On Wednesday (April 30th) I started having pain that I associated with ectopic pain (having had one before, I was on the look out again). Then I had a dream unlike any I have ever had before. In my dream my baby talked to me and told me that she got lost, but that she'd come back to me later. On Thursday I was totally fearful, and my pain intensified as the day went on. Finally Thursday evening I left my son with a friend and one of my best friends took me to the hospital to get checked out.

I felt so strange being there. I had sworn I was never doing this again... I was never going into the hospital pregnant, I was never doing another ultrasound. I was terrified the baby was in my tube though, so I went. My Mom had a tube rupture during an ectopic before having me, and with me already having had one, I knew I was at a higher risk of another.I waited several hours before I was seen. By the time I went in I had myself convinced that they would either tell me that my baby was in my tube, or tell me that I wasn't pregnant at all any more (I'd been having spotting/light bleeding as well). The doctor came in with the portable ultrasound and did a scan. Much to my surprise, not only was there nothing she could see in my tube, there was a baby IN my uterus. She could see the full developed sacs, but told me that the quality wasn't good enough to really get a good look at the embryo so told me I'd have to come for a formal scan in radiology the next day. She did a beta blood test and sent me home.

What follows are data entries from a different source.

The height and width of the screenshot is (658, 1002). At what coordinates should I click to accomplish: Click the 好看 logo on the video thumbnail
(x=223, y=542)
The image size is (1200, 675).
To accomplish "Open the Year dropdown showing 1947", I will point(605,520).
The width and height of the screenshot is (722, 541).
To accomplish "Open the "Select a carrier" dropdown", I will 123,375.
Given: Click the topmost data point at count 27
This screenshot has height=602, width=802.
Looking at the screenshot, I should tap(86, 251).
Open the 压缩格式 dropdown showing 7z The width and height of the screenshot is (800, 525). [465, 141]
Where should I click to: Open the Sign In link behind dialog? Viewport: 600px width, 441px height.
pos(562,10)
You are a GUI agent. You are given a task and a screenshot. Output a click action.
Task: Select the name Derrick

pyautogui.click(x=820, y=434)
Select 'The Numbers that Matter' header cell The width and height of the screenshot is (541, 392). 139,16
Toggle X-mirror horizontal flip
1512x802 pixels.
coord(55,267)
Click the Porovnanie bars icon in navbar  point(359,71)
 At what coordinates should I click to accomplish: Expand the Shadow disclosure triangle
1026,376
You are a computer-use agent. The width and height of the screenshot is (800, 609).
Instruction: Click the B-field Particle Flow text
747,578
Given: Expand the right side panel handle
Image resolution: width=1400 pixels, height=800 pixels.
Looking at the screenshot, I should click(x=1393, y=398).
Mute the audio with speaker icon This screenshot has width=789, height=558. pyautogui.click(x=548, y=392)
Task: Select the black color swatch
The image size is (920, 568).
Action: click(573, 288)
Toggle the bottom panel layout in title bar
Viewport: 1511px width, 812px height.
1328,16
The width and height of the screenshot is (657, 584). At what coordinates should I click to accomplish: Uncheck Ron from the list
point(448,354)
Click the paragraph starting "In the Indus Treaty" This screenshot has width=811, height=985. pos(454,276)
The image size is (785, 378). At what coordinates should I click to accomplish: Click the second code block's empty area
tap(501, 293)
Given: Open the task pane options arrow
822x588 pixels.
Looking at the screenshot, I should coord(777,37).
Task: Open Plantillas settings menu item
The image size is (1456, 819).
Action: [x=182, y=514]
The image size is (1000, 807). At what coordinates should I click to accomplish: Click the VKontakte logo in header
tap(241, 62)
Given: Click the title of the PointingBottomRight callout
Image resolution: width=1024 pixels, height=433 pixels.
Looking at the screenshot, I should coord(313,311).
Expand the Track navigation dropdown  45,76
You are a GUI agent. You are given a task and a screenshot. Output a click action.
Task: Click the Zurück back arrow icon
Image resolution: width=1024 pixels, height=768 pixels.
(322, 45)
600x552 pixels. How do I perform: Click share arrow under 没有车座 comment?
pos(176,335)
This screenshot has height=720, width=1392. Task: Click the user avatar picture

I was on cloud nine! I had seen my baby.







I realized I was much further along than I thought I was for what we had seen. I figured I'd wait for the next day before making any definite assumptions about that. My best friend asked if it were possible this was a twin to the baby I'd lost the previous cycle and I remarked I thought we would've seen a baby moving around by now if that were the case, but put it out of my mind for the night.

Friday morning I went in for my ultrasound. After waiting again for my results I got the news I was hoping to not hear. My beta was much lower than it should've been for what we were seeing, indicating it had already been decreasing. Also the baby had stopped developing long before I started to spot and get pain. I was told it was only a matter of time.

Matter of time came today (or I guess yesterday now, it's after midnight... Saturday at any rate). I woke up bleeding almost black blood, clots... and lots of it. To the point I'm not convinced yet I won't end up back in the hospital if the bleeding doesn't slow soon.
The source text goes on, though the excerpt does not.